The thunder storm hit Wednesday, but canceled flights and long lines in Atlanta persisted into Friday. Delta had canceled more than 400 flights by midday Friday, according to tracking service FlightAware.com.
The airline said it is still getting planes and crews back in position for flights. Atlanta is Delta's busiest airport, and about 60 percent of its planes go through Atlanta on an average day.
Wednesday's storm was "unprecedented" and hard to forecast, said the airline's chief operating officer, Gil West. He added, "we understand the resulting recovery has not been ideal and we apologize for that."
On Twitter, Delta told people who were expecting to fly Friday to check their flight's status before going to the airport.
Delta was having trouble rebooking passengers because there weren't many empty seats on later flights. In March, the average Delta flight was about 85 percent full.
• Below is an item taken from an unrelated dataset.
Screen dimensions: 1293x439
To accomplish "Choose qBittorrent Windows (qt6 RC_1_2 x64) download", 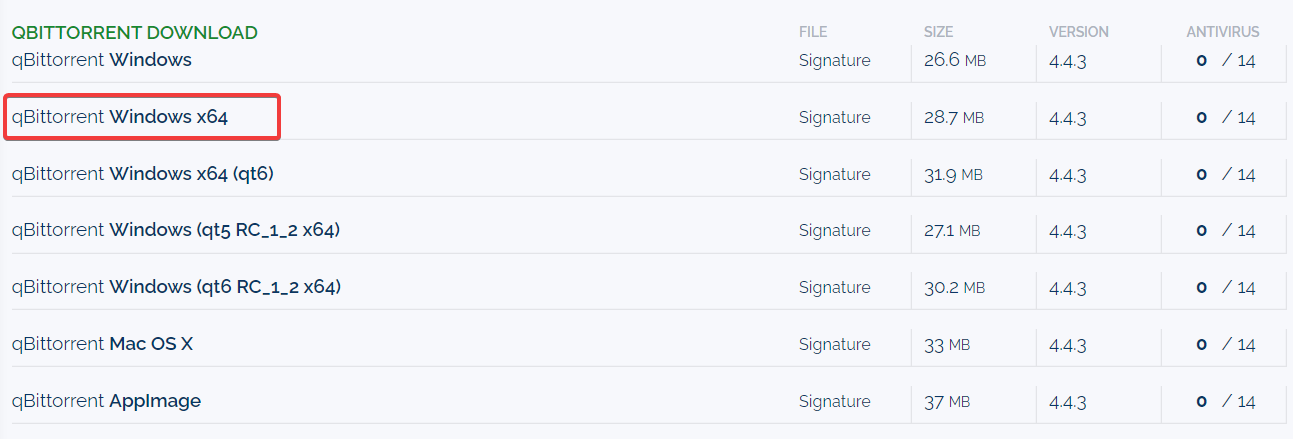I will (x=176, y=287).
Most leading U.S. airlines have tried to limit empty seats by reducing the growth of flights. That has helped boost the airlines' profits but makes it harder to rebook passengers when flights are canceled.
Delta travelers whose flights are canceled can get a refund. The airline also offered to waive change fees for those who rebooked their plans.
The 3,000 cancelations, which included Delta and Delta Connection flights, topped the 2,300 that were canceled last August after a fire and power outage at a Delta data center in Atlanta. That airline later estimated that breakdown, which lasted four days, cost it $150 million.